> [What the task requires]
Nothing but the lines from the one that holds "Where should I" through the end of the material should be repeated, each exactly as it stands, and pictures stay out.

Supplied records Start Marker

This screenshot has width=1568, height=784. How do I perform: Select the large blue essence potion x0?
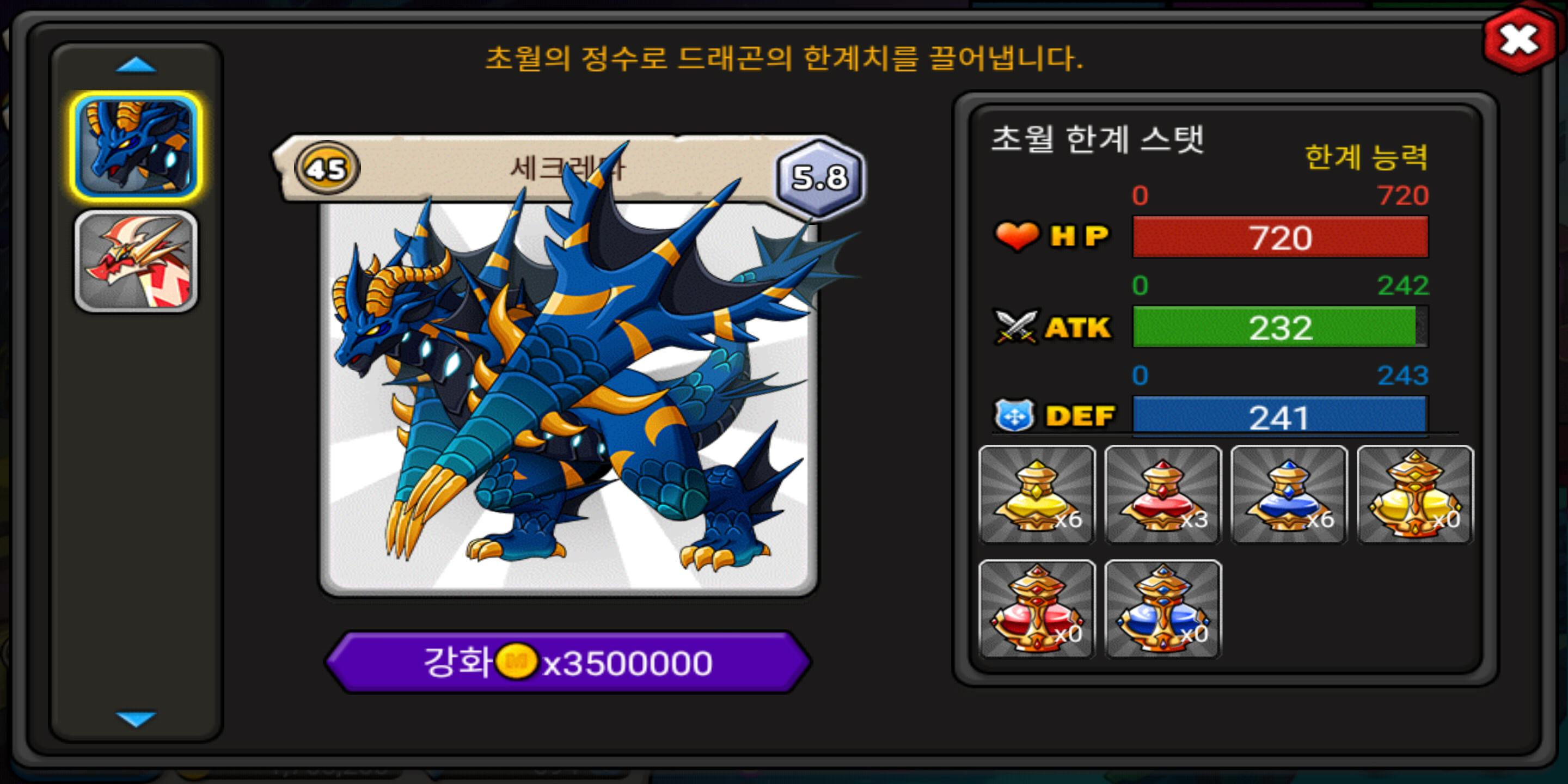(x=1162, y=609)
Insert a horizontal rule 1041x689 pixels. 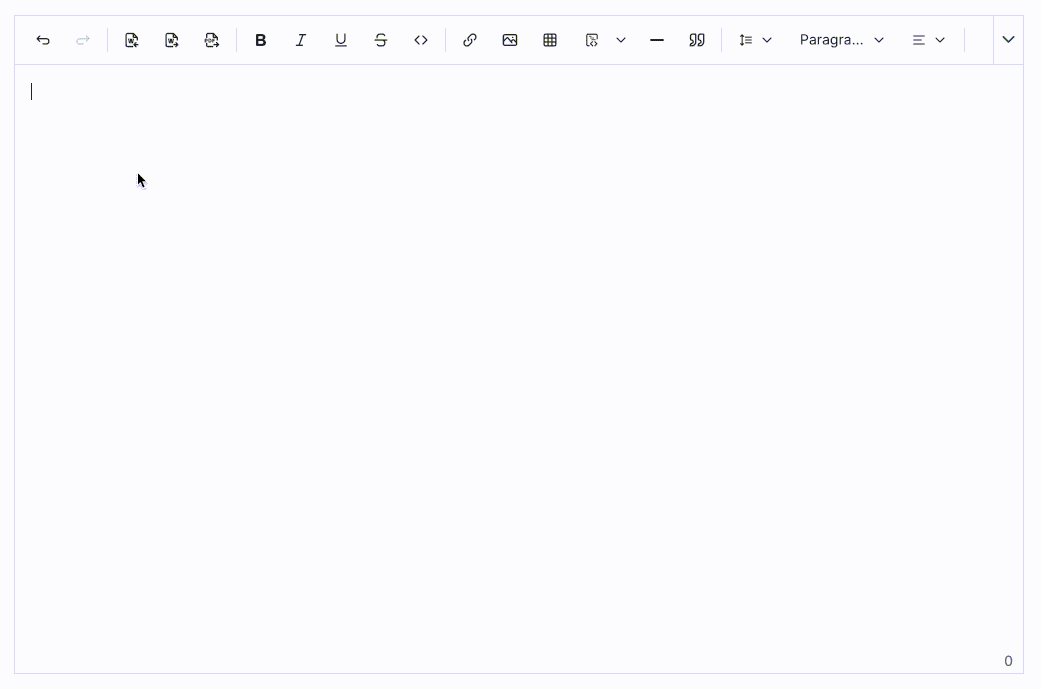(656, 40)
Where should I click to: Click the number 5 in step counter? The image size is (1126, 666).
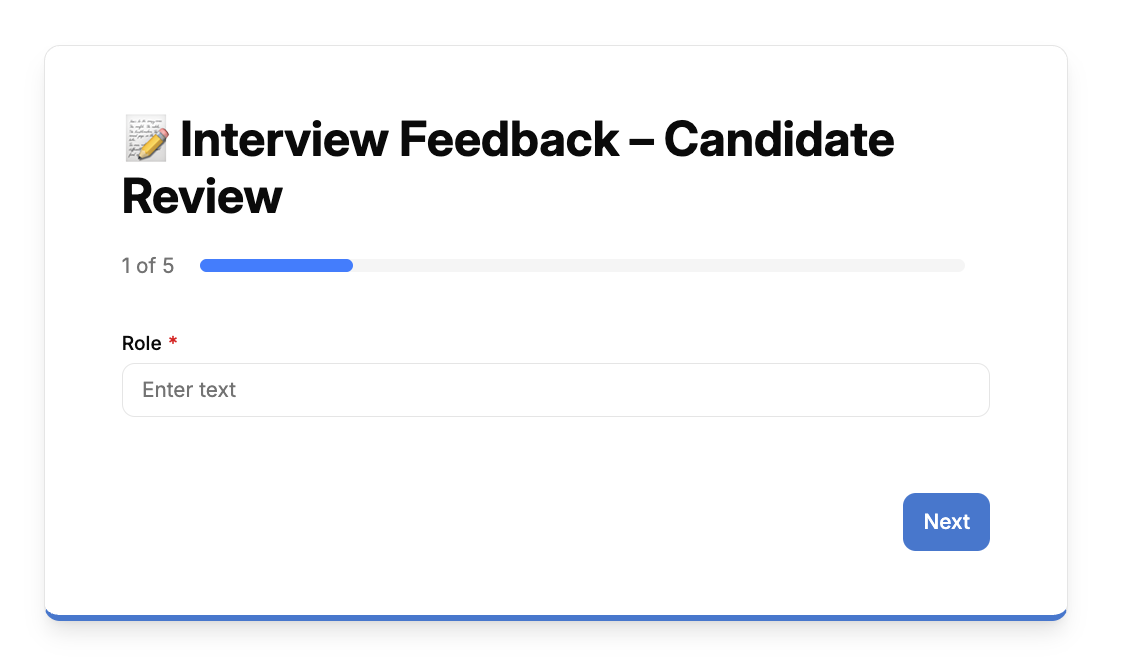tap(168, 266)
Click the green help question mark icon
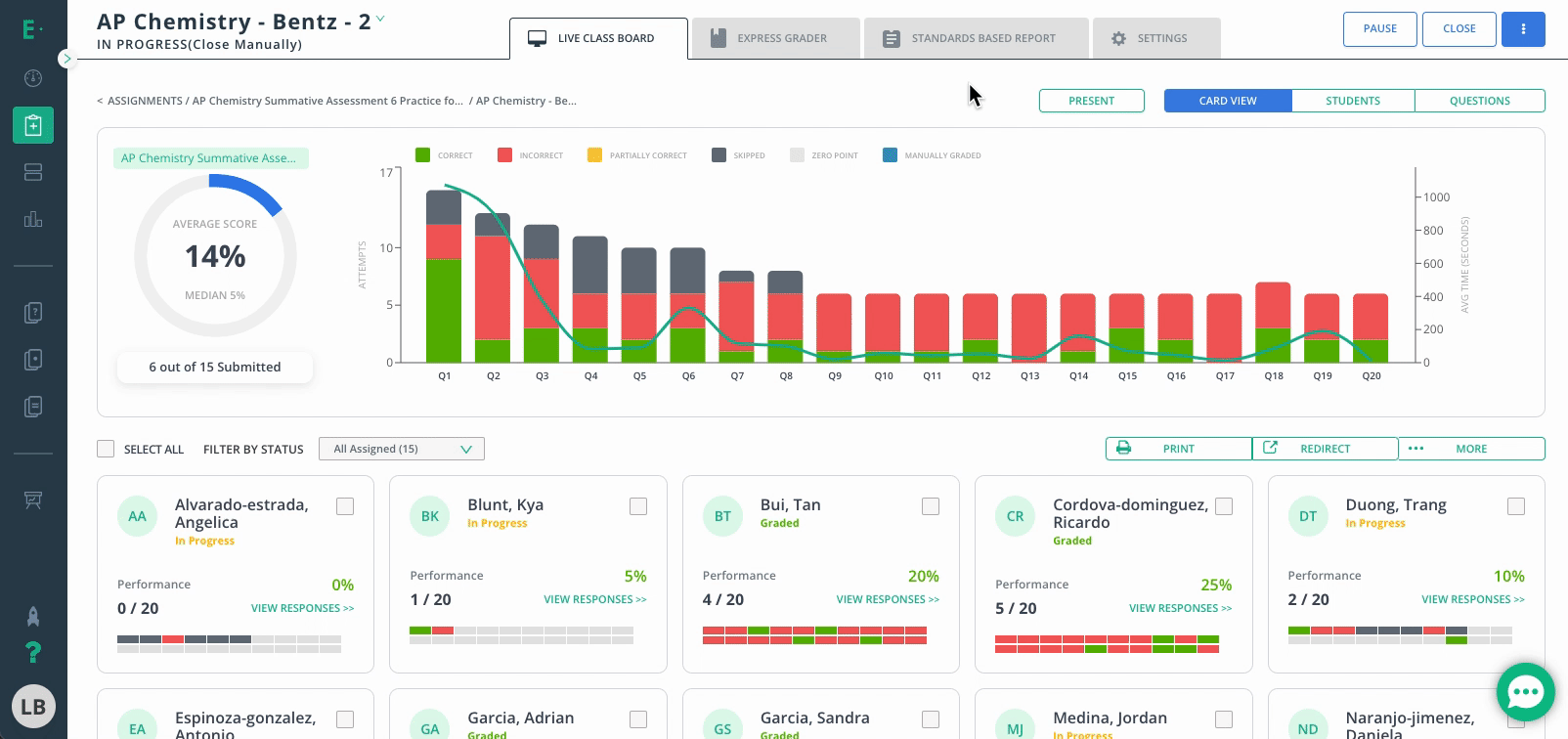 coord(33,652)
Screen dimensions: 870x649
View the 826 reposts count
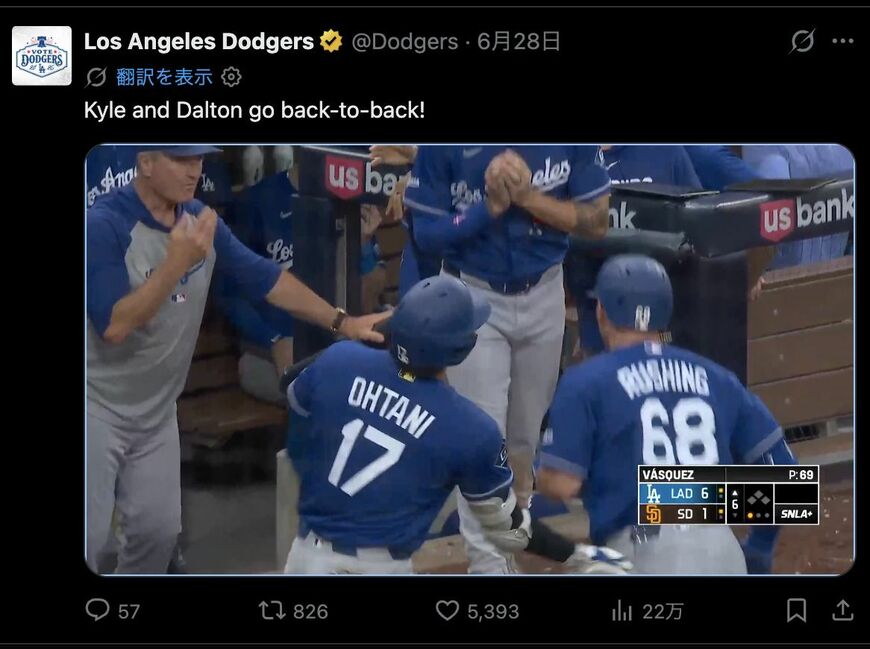310,611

Supplied records End Marker

> [Task solution]
Where should I click to: Click the number 5 in step counter? The image size is (1126, 666).
tap(168, 266)
Click the green help question mark icon
 coord(33,652)
Screen dimensions: 870x649
View the 826 reposts count
310,611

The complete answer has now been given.